Tuesday, however, I asked Elaine to make some sourdough bread.  Our starter comes from nationally known sourdough expert Soc Clay of Kentucky.  Not long after Elaine and I married in 1978, we obtained some sourdough starter from Soc, and a little container of it has resided in our refrigerator ever since.

Even after all these years, it is fascinating to watch Elaine kneed the doe, and when the bread comes out of the oven, it is a taste and smell sensation.  To brighten up a dark night one evening, we opened up a jar of strawberry jam (made from berries from our garden last May) and slathered it upon the bread.  Life is good, and so is wintertime - no matter how cold.

Friday, February 13, 2015

The Passing of My Role Model: Dean Smith (Blog 229)

The person I admired most and who was and is my role model, former North Carolina Coach Dean Smith, passed away last Saturday.  Elaine and I were at home Sunday when I read about Dean's passing.  At first to Elaine, I expressed relief that he had died because the stress his illness had likely placed on his family.

But then grief overcame me, and I sobbed hard for several minutes.  I became a Carolina fan in 1966 when I was 14, and over the years Coach Smith shaped me as man and as a high school English teacher.  I read Dean's books and followed his philosophy on life.  Meaning in part, that I should treat my students with respect, that I should set high expectations for them and that they should meet those expectations, and that I should be honest and forthright in my dealings with them and others.

Over the years, I was able to meet and talk with three of the men who played for Coach Smith: Dave Colescott, Eric Montross, and Travis Stephenson.  Colescott visited my high school English class and told my students about the importance of education and striving to be the best possible person one could be; these were things that Coach Smith emphasized to him.  Colescott also told the students about the importance of even little life skills, such as being punctual.  The former Carolina guard said that he had once been late for practice and that Coach Smith said that his tardiness showed a lack of respect for his teammates. Coach Smith further said that Dave would have the "honor" of practicing with his teammates the next day.  That story is one of the reasons I am so insistent about my students being on a way to show respect for their classmates.

Eric Montross was a big star in college and played in the NBA.  Travis Stephenson was a sub at UNC and played sparingly.  But both individuals, who played with each other at Carolina, told me that Dean treated all players the same, no matter what their reputation or skill levels were.  That he cared about each and every player as individuals.

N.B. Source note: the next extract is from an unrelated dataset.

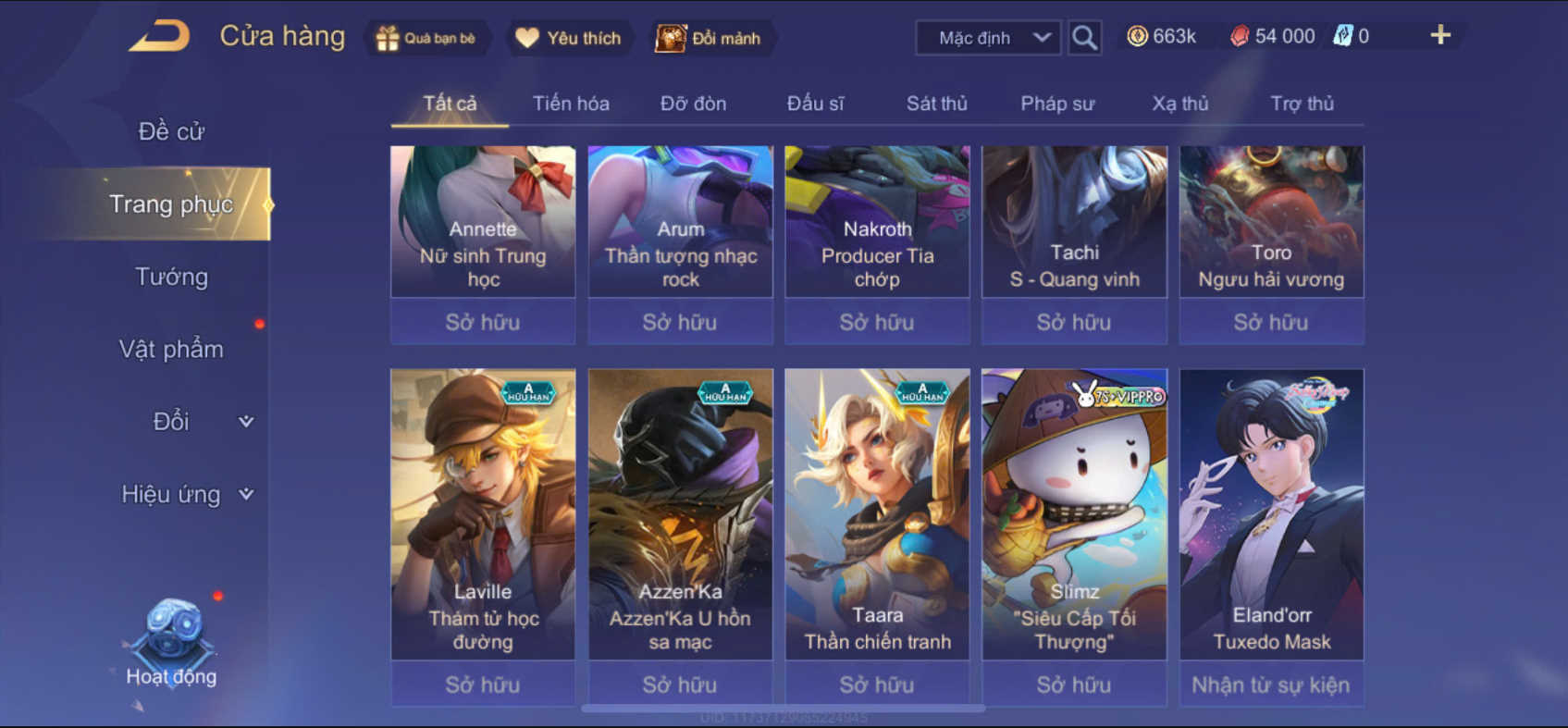
Task: Tap the plus icon to add currency
Action: pos(1440,35)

I never met Coach Smith and never wrote a letter to him thanking him for his positive effect on my life.  But he will always be a part of who I am as a teacher, husband, and person.

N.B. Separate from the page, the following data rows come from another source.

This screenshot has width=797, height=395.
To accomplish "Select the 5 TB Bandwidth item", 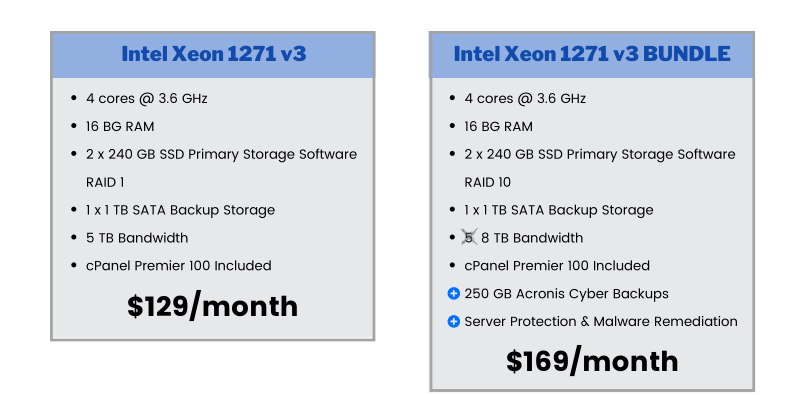I will coord(137,238).
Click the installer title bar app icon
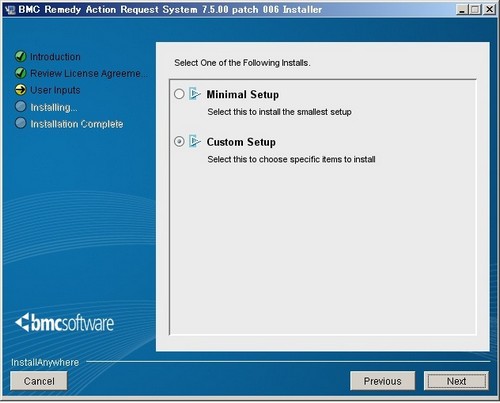The width and height of the screenshot is (500, 403). click(10, 10)
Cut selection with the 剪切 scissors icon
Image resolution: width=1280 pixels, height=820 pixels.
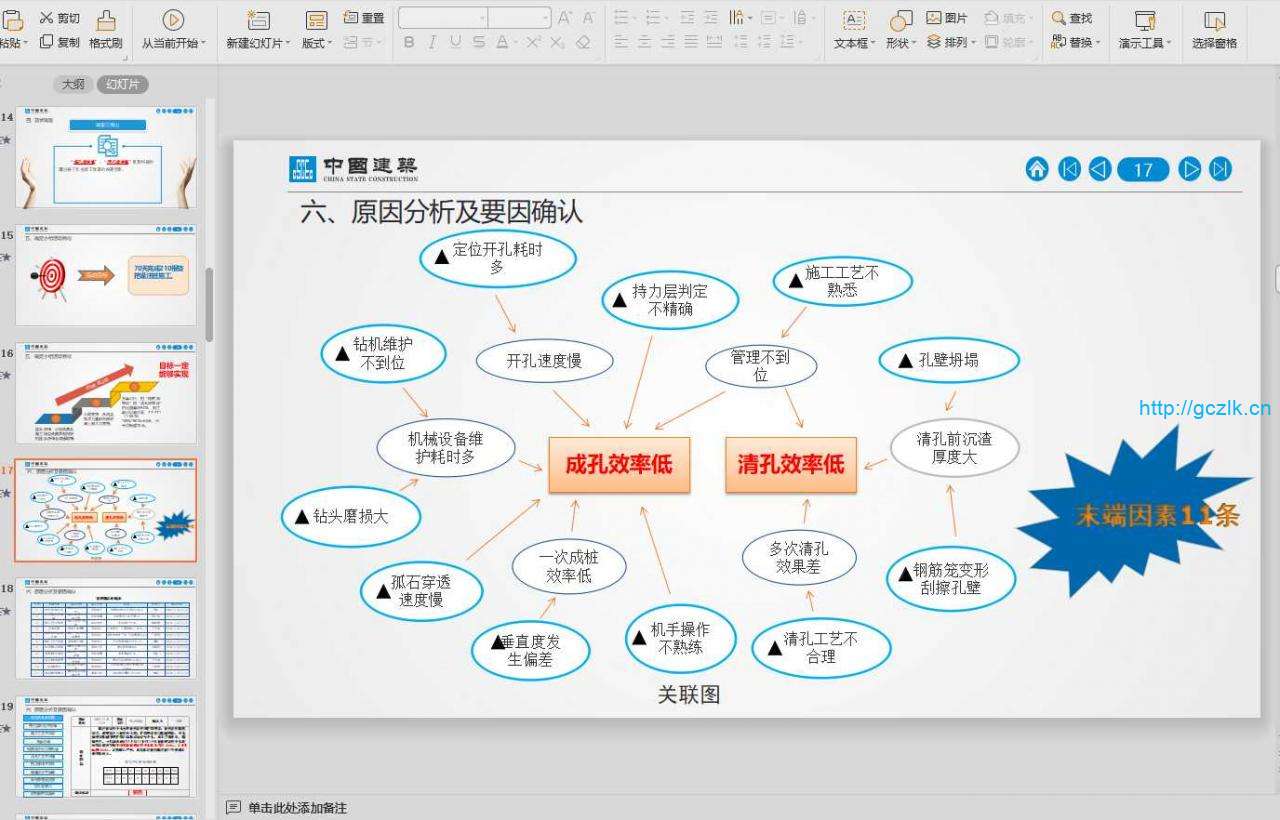[x=59, y=18]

Saturday, February 7, 2015

Outdoors with Sam (Blog 228)

My grandson Sam is now about a little past  2 1/2, and I am thinking more and more about the outdoors fun that I will have with him in the future.  This past weekend, I introduced him to how to bring wood in from the woodpile to stoke Elaine's and my wood stove.

Sam was very enthusiastic about the prospect, announcing that he was going to "heat e-mama's house," his word for Elaine.  I often tell him that it is e-daddy's house, too, but Sam always says no that it is e-mama's house, but does allow that I live there, too.  Of course, this delights Elaine to no end.

On this our first attempt to bring in wood, Sam was unable to grasp the concept of carrying wood in a bundle, instead picking up two or three small sticks and carrying them in a haphazardly way.  It was no matter, of course.  To him, he was doing the gentlemanly thing of keeping his grandmother warm, and that man that lives there with her.

I hope Sam and I can go fishing this summer, but Elaine thinks he may be too young this year.  Of course, the decision is up to his parents, David and Sarah.  If Sam does go fishing and if he does catch any, I am sure that he will want to bring them home to feed e-mama, who hopefully will share the bounty with e-daddy, too.